EXCERPT:
___

In December 2009, Gibson released the 'Jimmy Page "Number Two" Les Paul'. This is a re-creation of Page's famous "Number Two" Les Paul used by him since about 1974. The model includes the same pick-up switching setup as devised by Page, shaved-down neck profile, Burstbucker pick-up at neck and "Pagebucker" at the bridge. A total of 325 were made in three finishes: 25 Aged by Gibson's Tom Murphy, signed and played by Page ($26,000), 100 aged ($16,000) and 200 with VOS finish ($12,000).

In 2019, Fender released two signature models, both based on Page's 1959 Telecaster (which he received as a gift from Jeff Beck):
 Page's "Mirror" design, which features the guitar in a white blond finish with eight mirrors attached throughout the body.
 Page's "Dragon" design. After the dissolution of the Yardbirds, Page removed the mirrors from the guitar, stripped the finish and applied a dragon design himself.

Other instruments
Theremin

Page frequently employed a scaled-down version of the Theremin known as the Sonic Wave, first using the instrument during live performances with the Yardbirds. As a member of Led Zeppelin, Page played the Sonic Wave on the studio recordings of "Whole Lotta Love" and "No Quarter", and frequently played the instrument at the band's live shows.

Hurdy-gurdy

Page owns two hurdy-gurdies, and is shown playing one of the instruments in the 1976 film The Song Remains the Same. The second hurdy-gurdy owned by Page was produced by Christopher Eaton, father of renowned English hurdy-gurdist Nigel Eaton.

Amplifiers and effects
Page usually recorded in studio with assorted amplifiers by Vox, Axis, Fender and Orange amplification. Live, he used Hiwatt and Marshall amplification. The first Led Zeppelin album was played on a Fender Telecaster through a Supro amplifier.

Page used a limited number of effects, including a Maestro Echoplex, a Dunlop Cry Baby, an MXR Phase 90, a Vox Cry Baby Wah, a Boss CE-2 Chorus, a Yamaha CH-10Mk II Chorus, a Sola Sound Tone Bender Professional Mk II, an MXR Blue Box (distortion/octaver) and a DigiTech Whammy.

Music production techniques

Page is credited for the innovations in sound recording he brought to the studio during the years he was a member of Led Zeppelin, many of which he had initially developed as a session musician:

This apprenticeship ... became a part of [learning] how things were recorded. I started to learn microphone placements and things like that, what did and what didn't work. I certainly knew what did and didn't work with drummers because they put drummers in these little sound booths that had no sound deflection at all and the drums would just sound awful. The reality of it is the drum is a musical instrument, it relies on having a bright room and a live room ... And so bit by bit I was learning really how not to record.

___

TASKS FOR THIS EXERCISE:
- a) Please condense the paragraph in the Jimmy Page gear excerpt that begins "In December 2009, Gibson released" into a bulleted list, keeping its main facts.
- b) From the Jimmy Page gear excerpt, write out word for word the passage that begins at the words "In 2019, Fender" and stops after the words "dragon design himself.".

DATA SEGMENT:
___

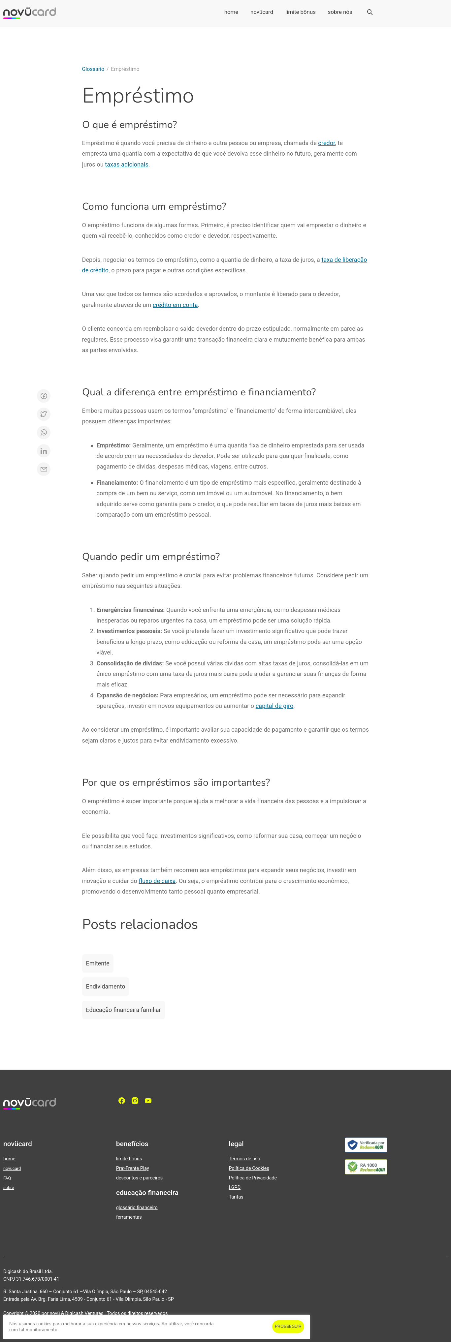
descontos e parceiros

___

EXPECTED RESPONSES:
- a)
- Release: Gibson, December 2009, the "Jimmy Page 'Number Two' Les Paul"
- Basis: a re-creation of the "Number Two" Les Paul that Page has used since about 1974
- Features: Page's own pick-up switching setup, a shaved-down neck profile, a Burstbucker pick-up at the neck and a "Pagebucker" at the bridge
- Production: 325 guitars in three finishes
  - 25 aged by Gibson's Tom Murphy, signed and played by Page ($26,000)
  - 100 aged ($16,000)
  - 200 with VOS finish ($12,000)

- b)
In 2019, Fender released two signature models, both based on Page's 1959 Telecaster (which he received as a gift from Jeff Beck):
 Page's "Mirror" design, which features the guitar in a white blond finish with eight mirrors attached throughout the body.
 Page's "Dragon" design. After the dissolution of the Yardbirds, Page removed the mirrors from the guitar, stripped the finish and applied a dragon design himself.